- Problem to solve -
Could you output exactly the lines running from the one containing "The height and" to the final line of the listing below, leaving out pictures?

- Source material -

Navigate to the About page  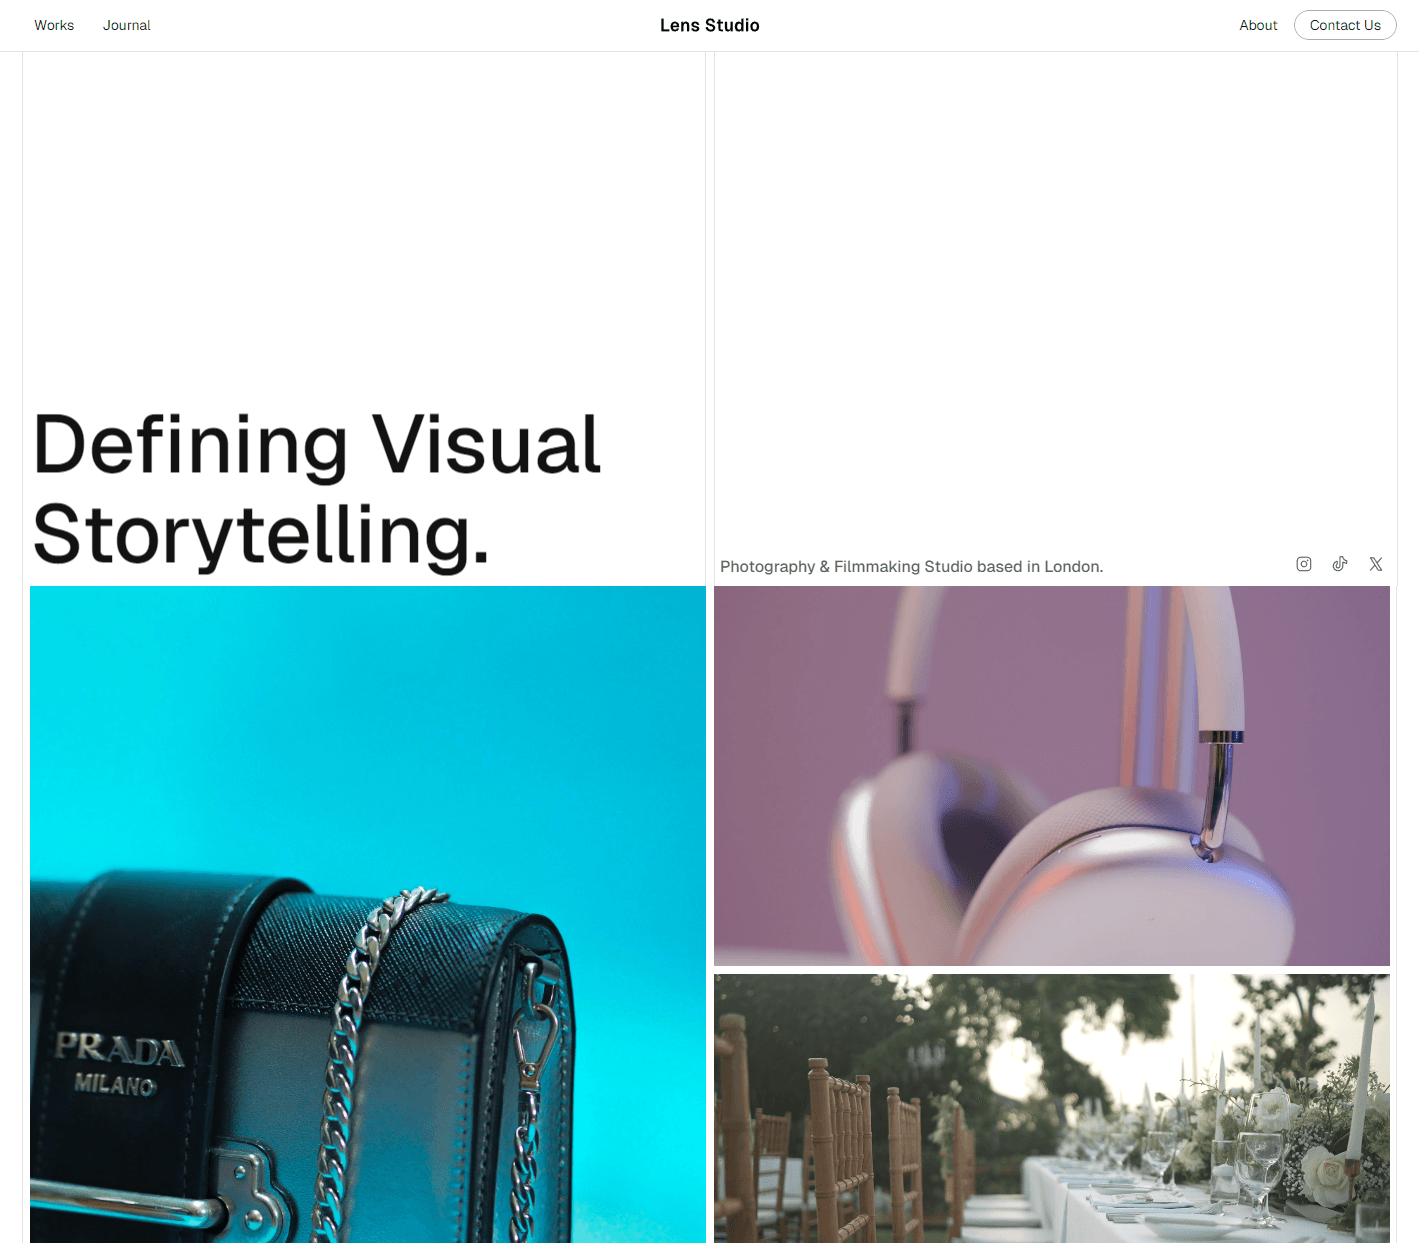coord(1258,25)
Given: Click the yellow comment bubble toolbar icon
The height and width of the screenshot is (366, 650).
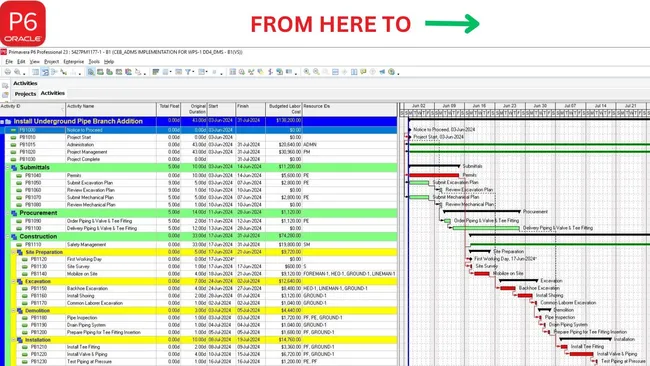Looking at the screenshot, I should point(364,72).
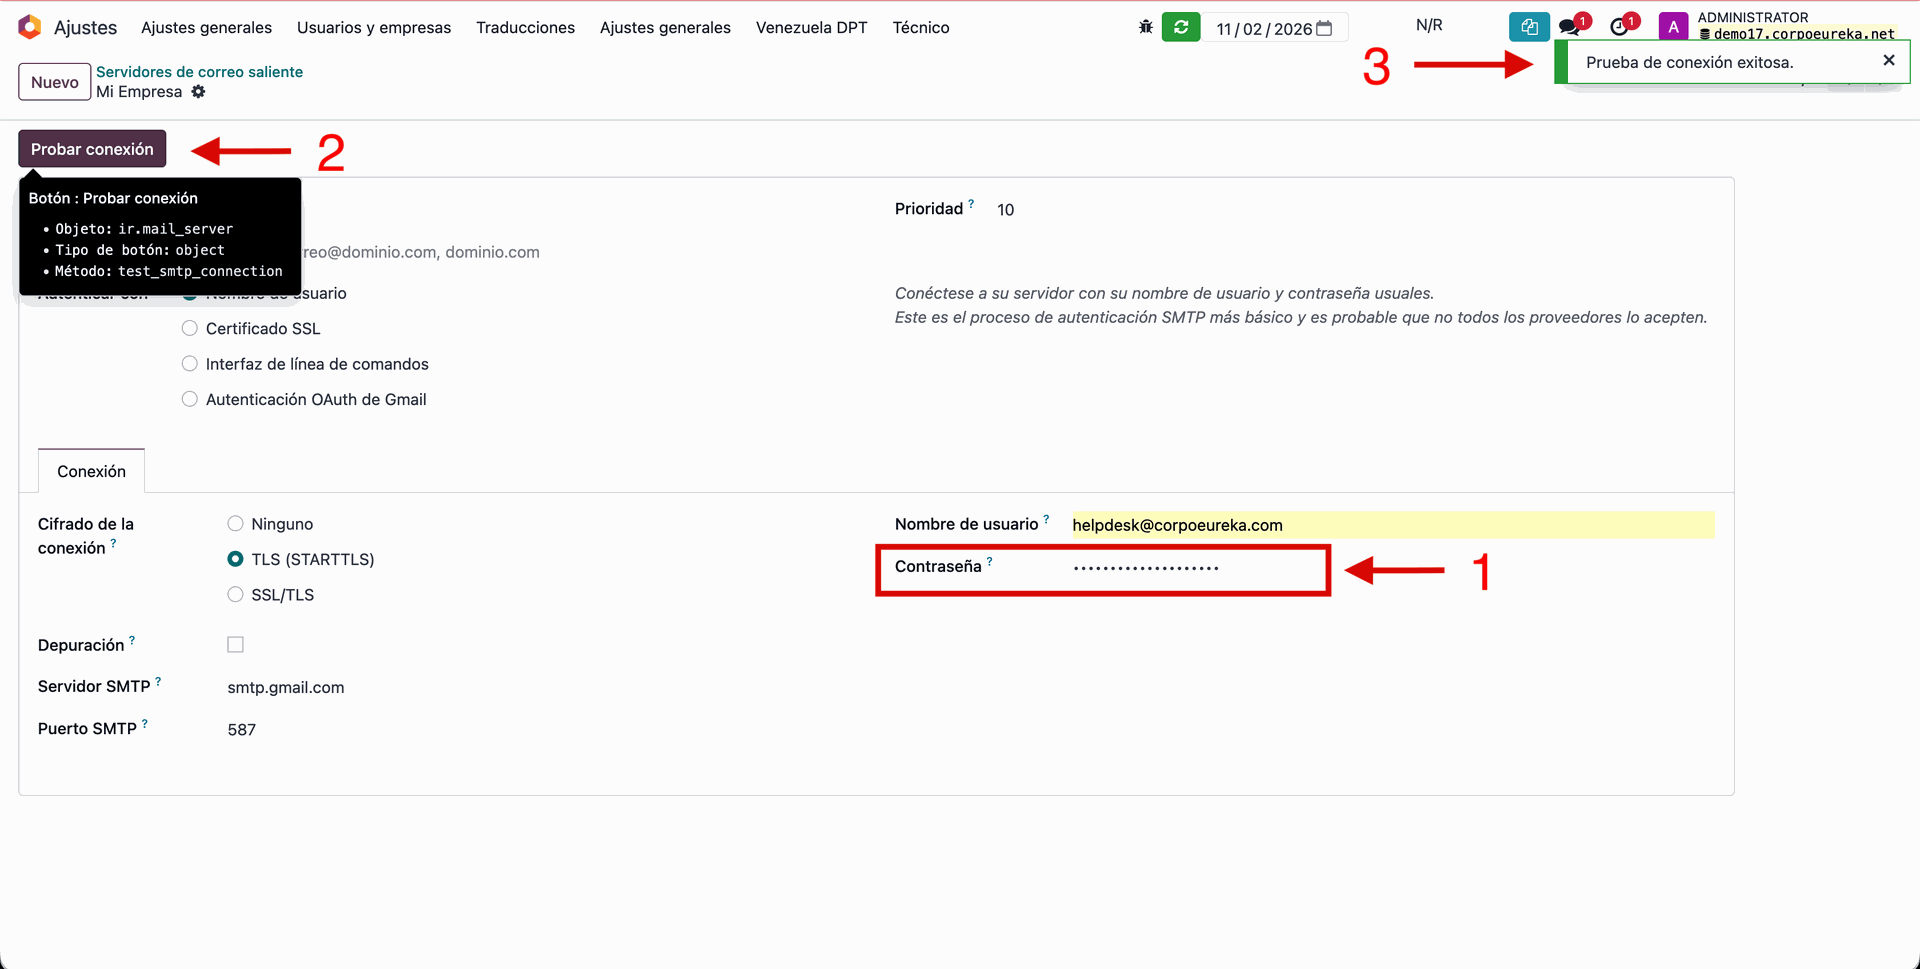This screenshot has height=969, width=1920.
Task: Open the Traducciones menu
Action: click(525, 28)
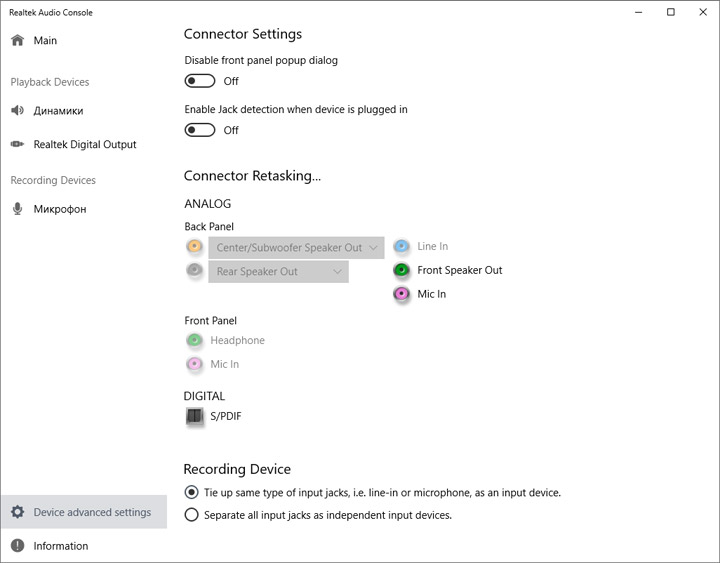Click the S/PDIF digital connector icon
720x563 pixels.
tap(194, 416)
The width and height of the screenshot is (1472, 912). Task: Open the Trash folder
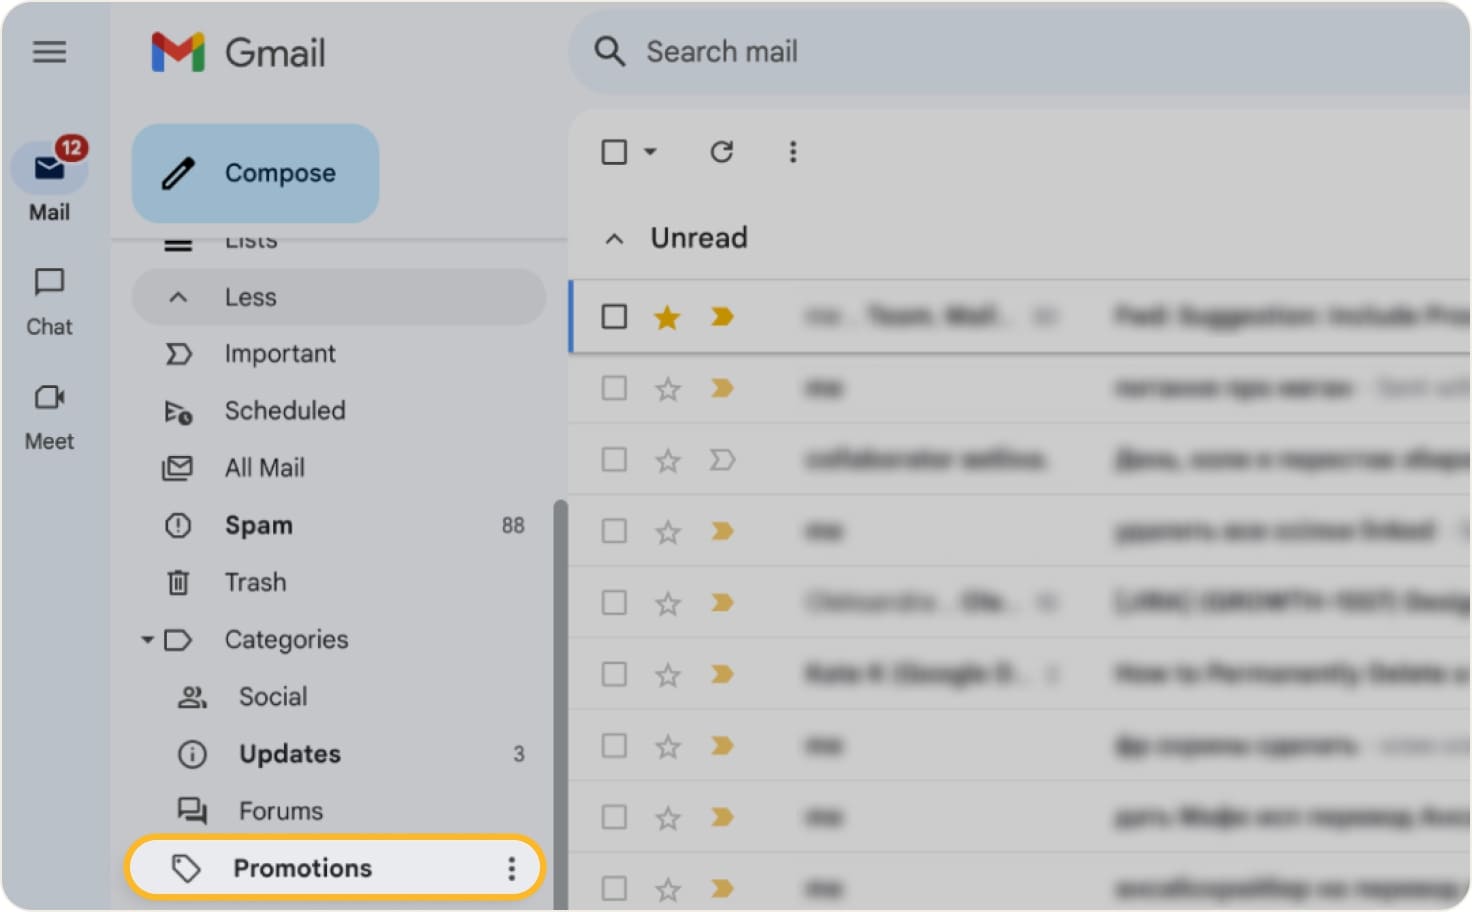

- Exercise solution -
The height and width of the screenshot is (366, 650).
Looking at the screenshot, I should point(364,72).
This screenshot has height=969, width=1920.
Task: Open the Traducciones menu
Action: click(525, 28)
Click the S/PDIF digital connector icon
720x563 pixels.
tap(194, 416)
The width and height of the screenshot is (1472, 912). Task: Open the Trash folder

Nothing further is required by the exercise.